K. Lisa Yang Center for Conservation Bioacoustics, Cornell Lab of Ornithology, Cornell University, Ithaca, NY, USA.
Marine Mammal Institute, Department of Fisheries, Wildlife, and Conservation Sciences, Oregon State University, Corvallis, OR, USA.
J R Soc Interface. 2021 Jul;18(180):20210297. doi: 10.1098/rsif.2021.0297. Epub 2021 Jul 21.
Many animals rely on long-form communication, in the form of songs, for vital functions such as mate attraction and territorial defence. We explored the prospect of improving automatic recognition performance by using the temporal context inherent in song. The ability to accurately detect sequences of calls has implications for conservation and biological studies. We show that the performance of a convolutional neural network (CNN), designed to detect song notes (calls) in short-duration audio segments, can be improved by combining it with a recurrent network designed to process sequences of learned representations from the CNN on a longer time scale. The combined system of independently trained CNN and long short-term memory (LSTM) network models exploits the temporal patterns between song notes. We demonstrate the technique using recordings of fin whale () songs, which comprise patterned sequences of characteristic notes. We evaluated several variants of the CNN + LSTM network. Relative to the baseline CNN model, the CNN + LSTM models reduced performance variance, offering a 9-17% increase in area under the precision-recall curve and a 9-18% increase in peak F1-scores. These results show that the inclusion of temporal information may offer a valuable pathway for improving the automatic recognition and transcription of wildlife recordings.

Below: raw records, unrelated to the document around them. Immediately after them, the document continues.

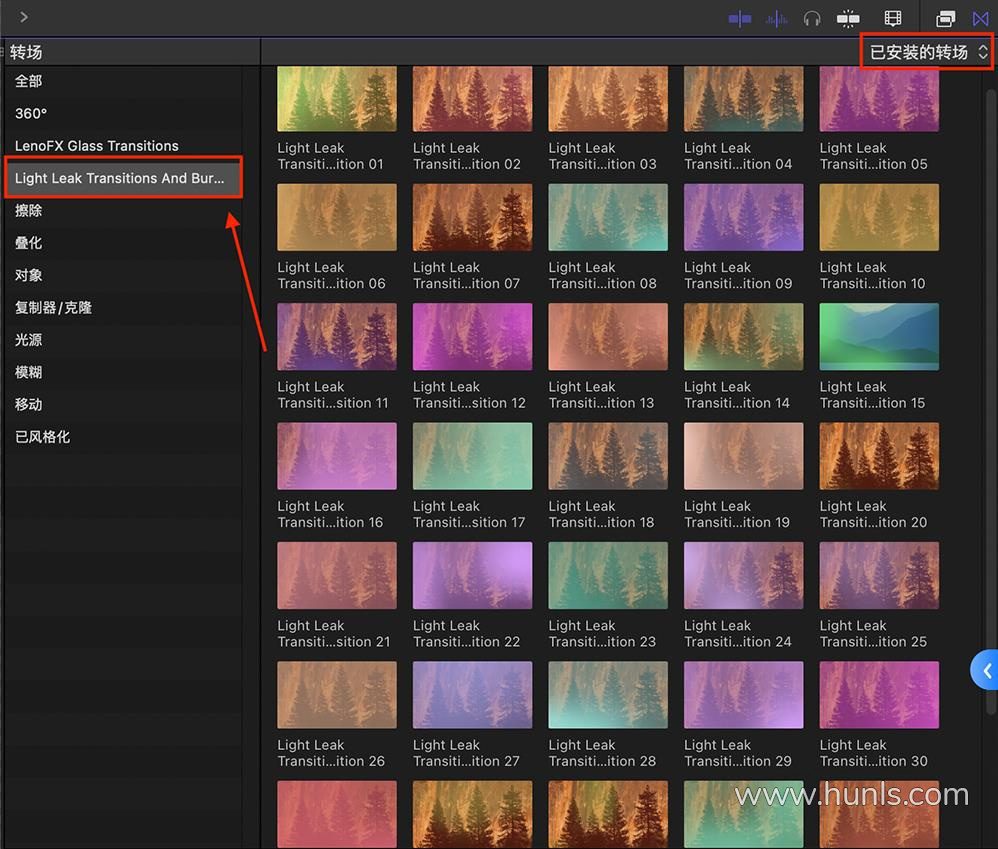Choose the 光源 category
Viewport: 998px width, 849px height.
[28, 340]
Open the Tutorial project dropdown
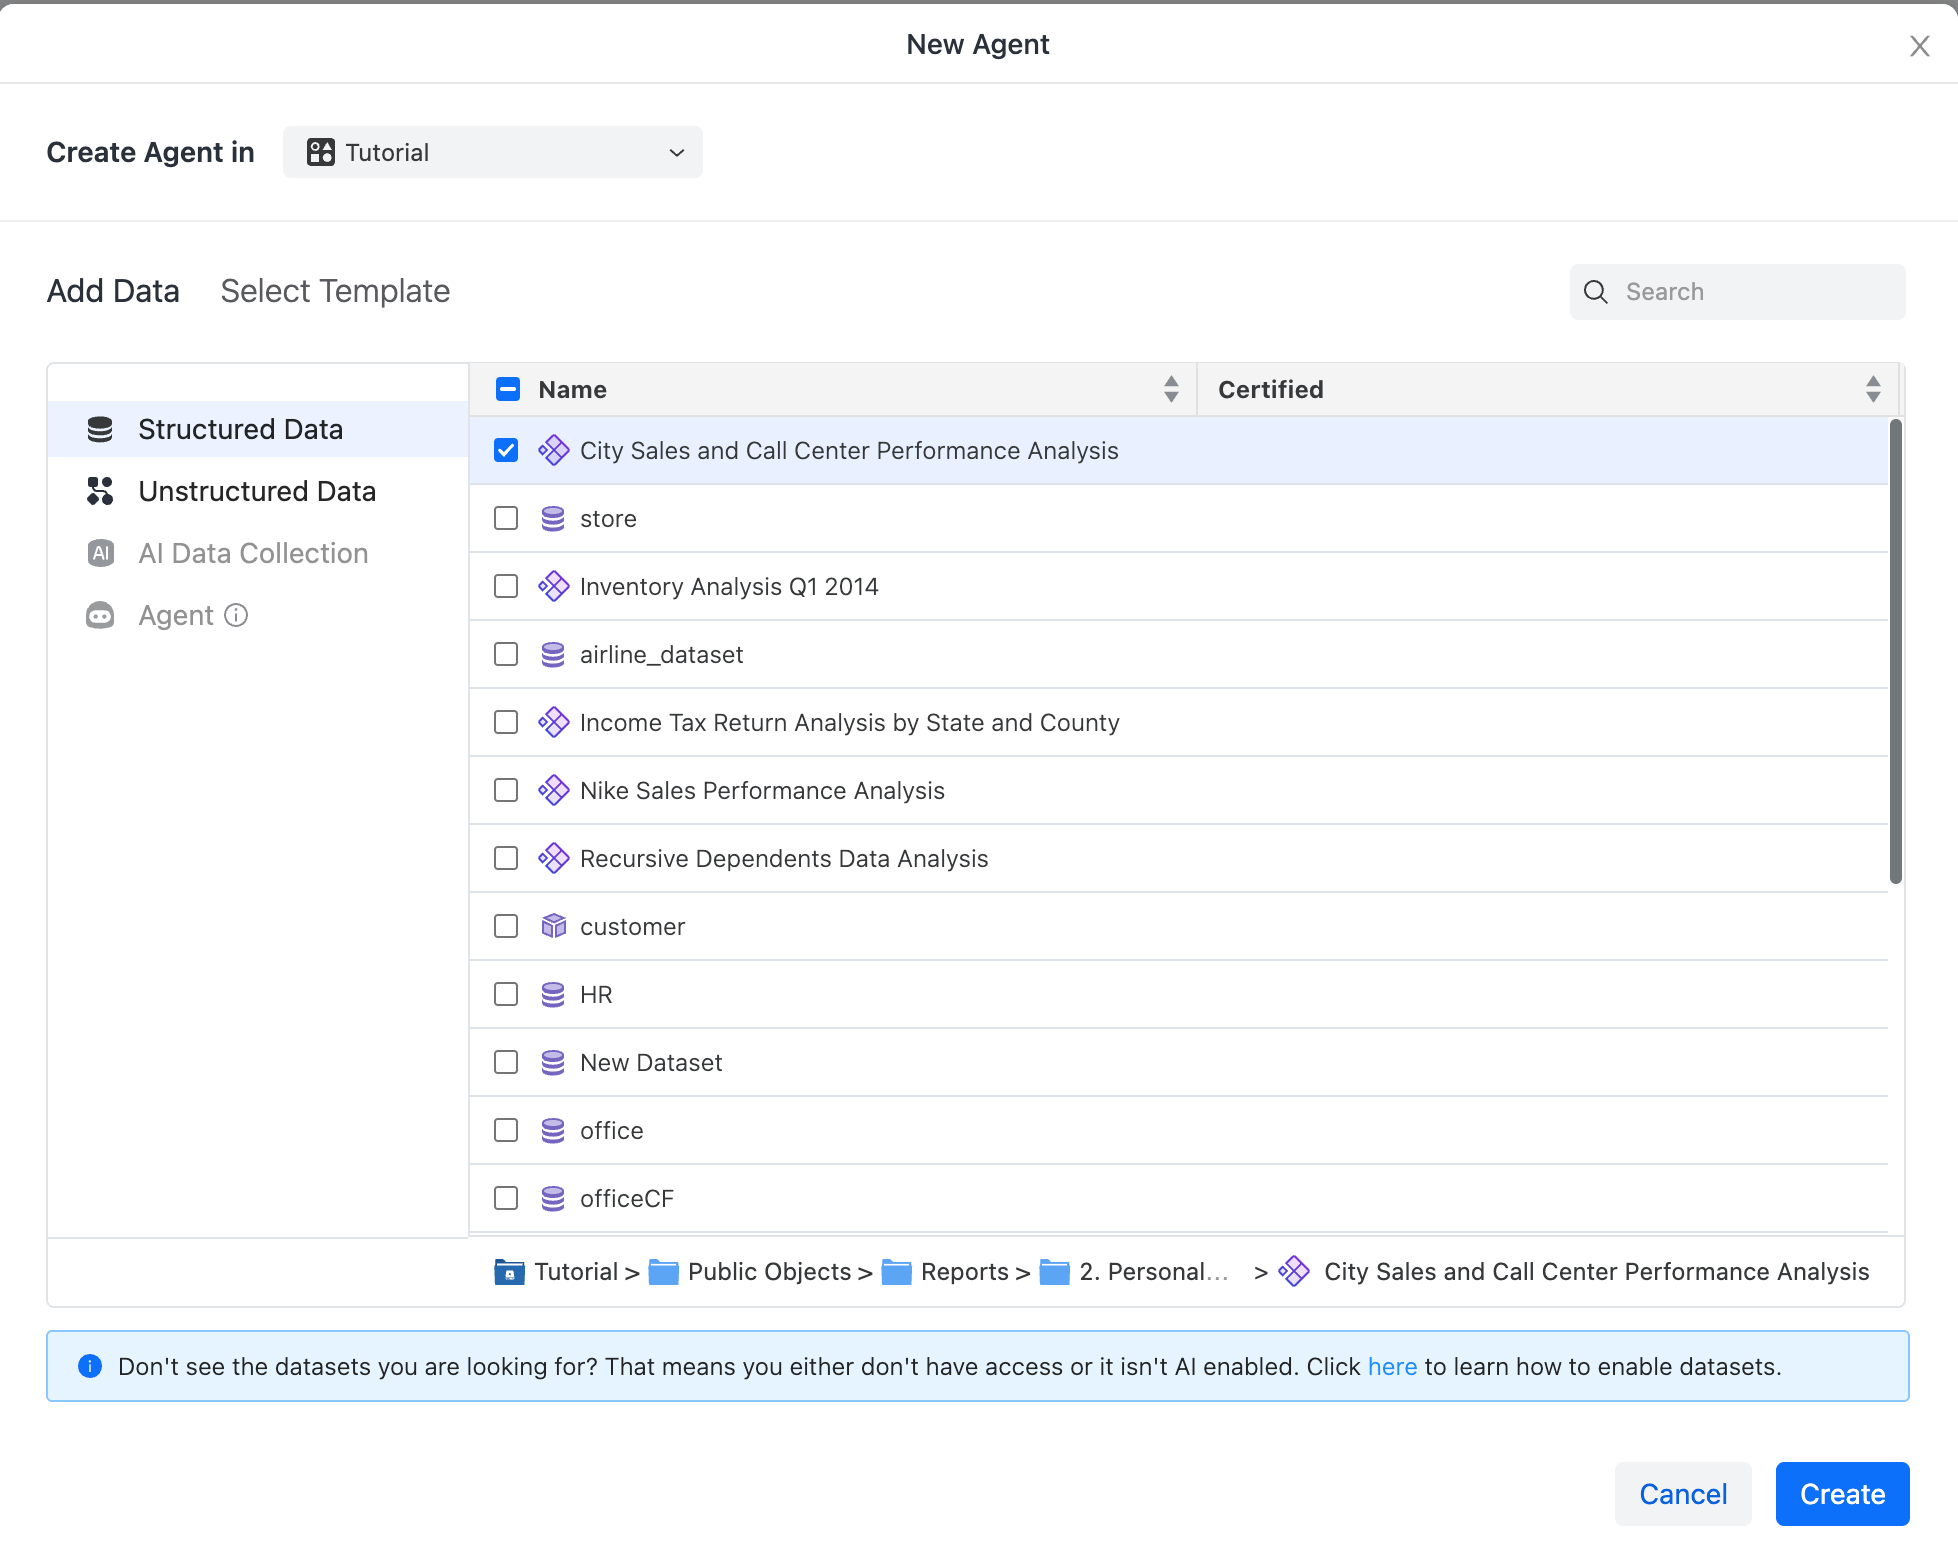 (x=493, y=152)
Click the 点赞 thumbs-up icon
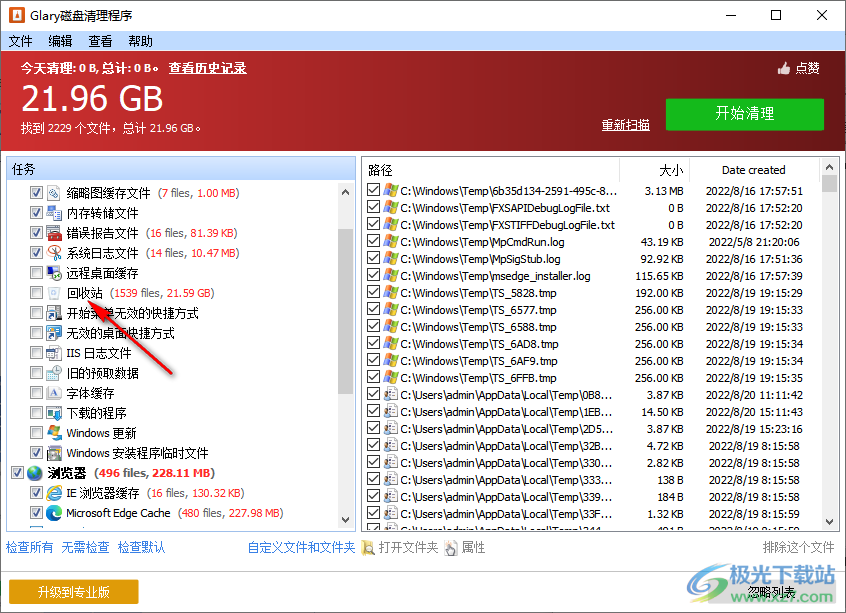846x613 pixels. tap(793, 68)
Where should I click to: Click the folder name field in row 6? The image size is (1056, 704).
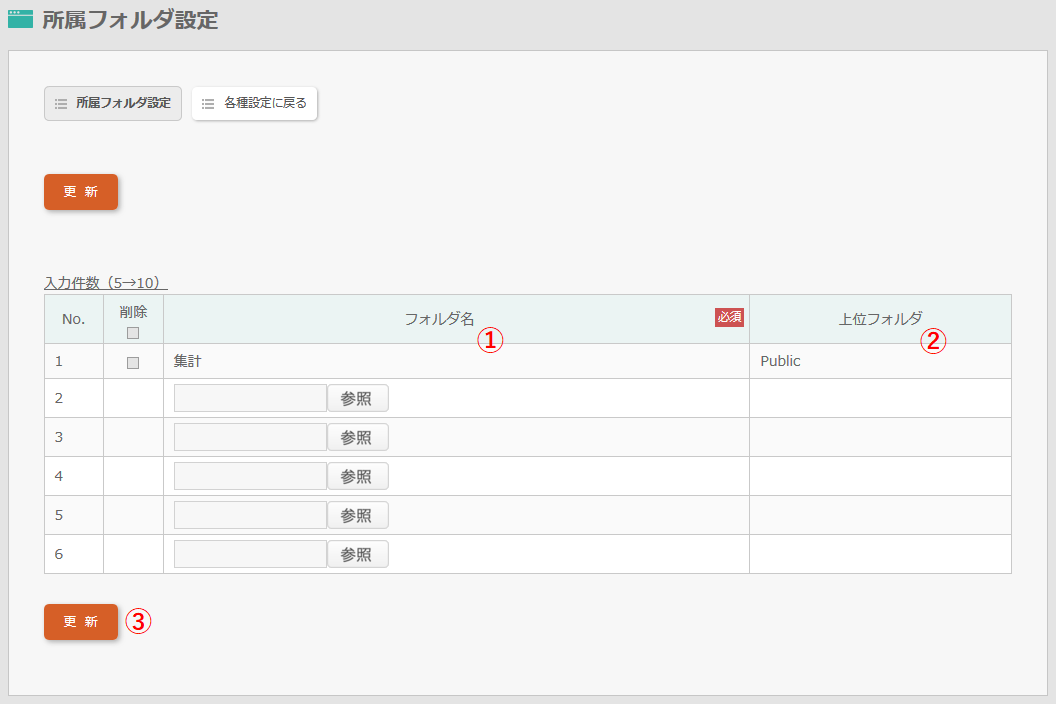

许多动物依赖于长形式的通讯,例如歌曲,以实现重要的功能,如吸引配偶和防御领地。我们探索了利用歌曲中固有的时间上下文来提高自动识别性能的可能性。准确检测呼叫序列的能力对保护和生物研究具有重要意义。我们表明,设计用于在短持续时间音频段中检测歌曲音符(呼叫)的卷积神经网络(CNN)的性能可以通过将其与循环网络相结合来提高,该网络旨在在更长的时间尺度上处理从 CNN 学习的表示序列。独立训练的 CNN 和长短时记忆 (LSTM) 网络模型的组合系统利用了歌曲音符之间的时间模式。我们使用长须鲸()歌曲的录音演示了该技术,其中包括特征音符的模式序列。我们评估了 CNN + LSTM 网络的几种变体。与基线 CNN 模型相比,CNN + LSTM 模型降低了性能方差,在精度-召回曲线下面积方面提高了 9-17%,在峰值 F1 得分方面提高了 9-18%。这些结果表明,包含时间信息可能为提高野生动物录音的自动识别和转录提供有价值的途径。